If you do use this method (and benefit from it) you MUST file form 2210 schedule AI with your return next filing season to demonstrate that your quarterly computations, and payments, met the requirements. You need to keep good per-period (or per-month) records of all tax-relevant amounts, and don't even try to do this form by hand, it'll drive you nuts; use software or a professional preparer (who also uses software), but I'd expect someone in your situation probably needs to do one of those anyway.
But partnership puts a wrinkle on this. As a partner, your taxable income and expense is not necessarily the cash you receive or pay; it is your allocated share of the partnership's income and expenses, whether or not they are distributed to you. A partnership to operate a business (like lawyers, as opposed to an investment partnership) probably distributes the allocated amounts, at least approximately, rather than holding them in the partnership; I expect this is your year-end draw (technically a draw can be any allowed amount, not necessarily the allocated amount). In other words, your husband does earn this money during the year, he just receives it at the end.

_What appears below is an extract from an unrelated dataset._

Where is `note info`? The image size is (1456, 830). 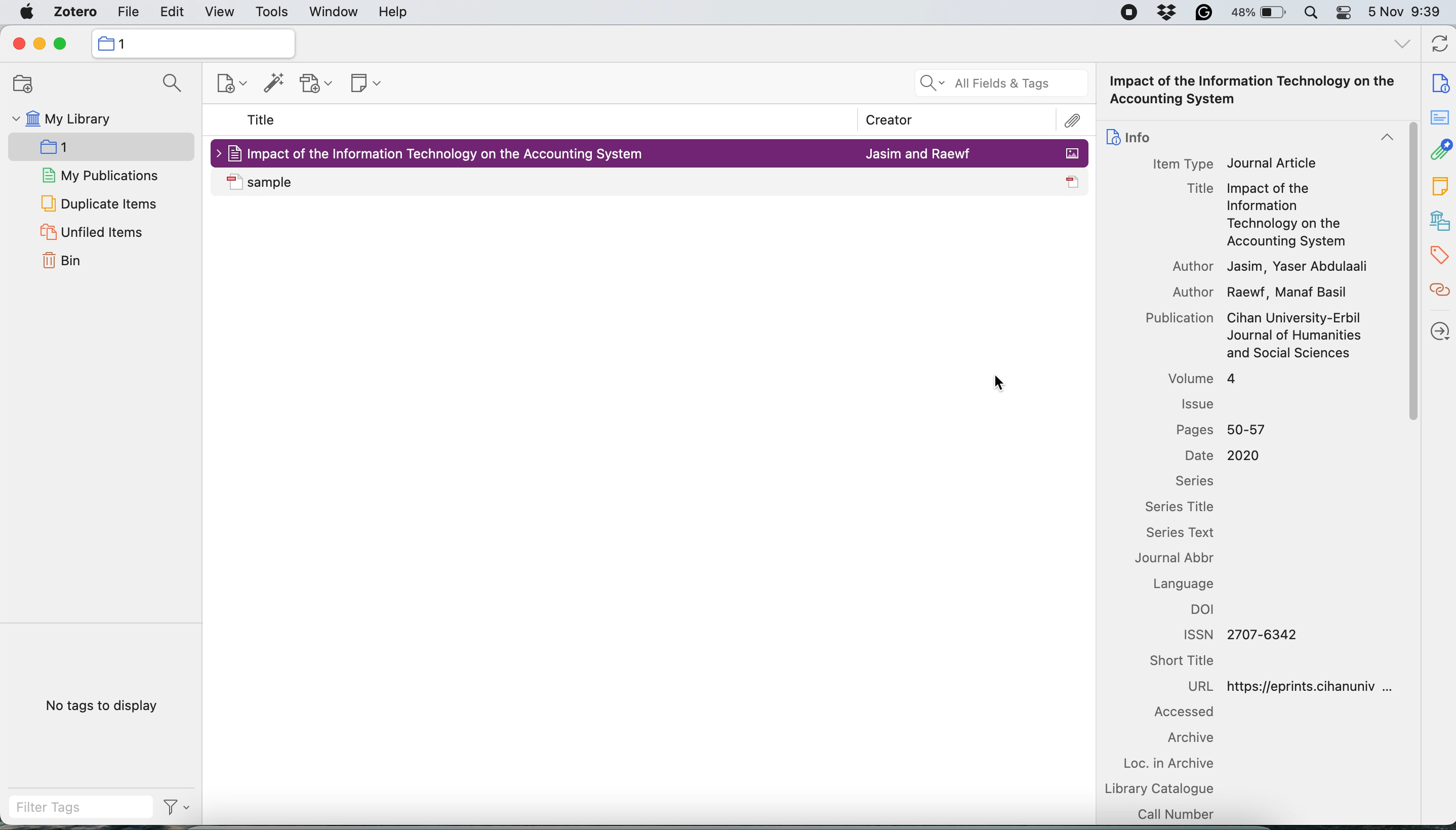 note info is located at coordinates (1441, 82).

If the year-end distribution (or allocation if different) is significant (say more than 5% of your total income) and the partnership is not tracking and reporting these amounts (promptly!) for the IRS quarters -- and I suspect that's what they were telling you "affects other partners" -- you won't have the data to correctly compute your "quarterly" taxes, and may thus subject yourself to penalty for not timely paying enough. If the amount is reasonably predictable you can probably get away with using a conservative (high-side) guess to compute your payments, and then divide the actual full-year amounts on your K-1 over 12 months for 2210-AI; this won't be exactly correct, but unless the partnership business is highly seasonal or volatile it will be close enough the IRS won't waste its time on you.
PS- the "quarters" are much closer to 13,9,13,17 weeks. But it's months that matter.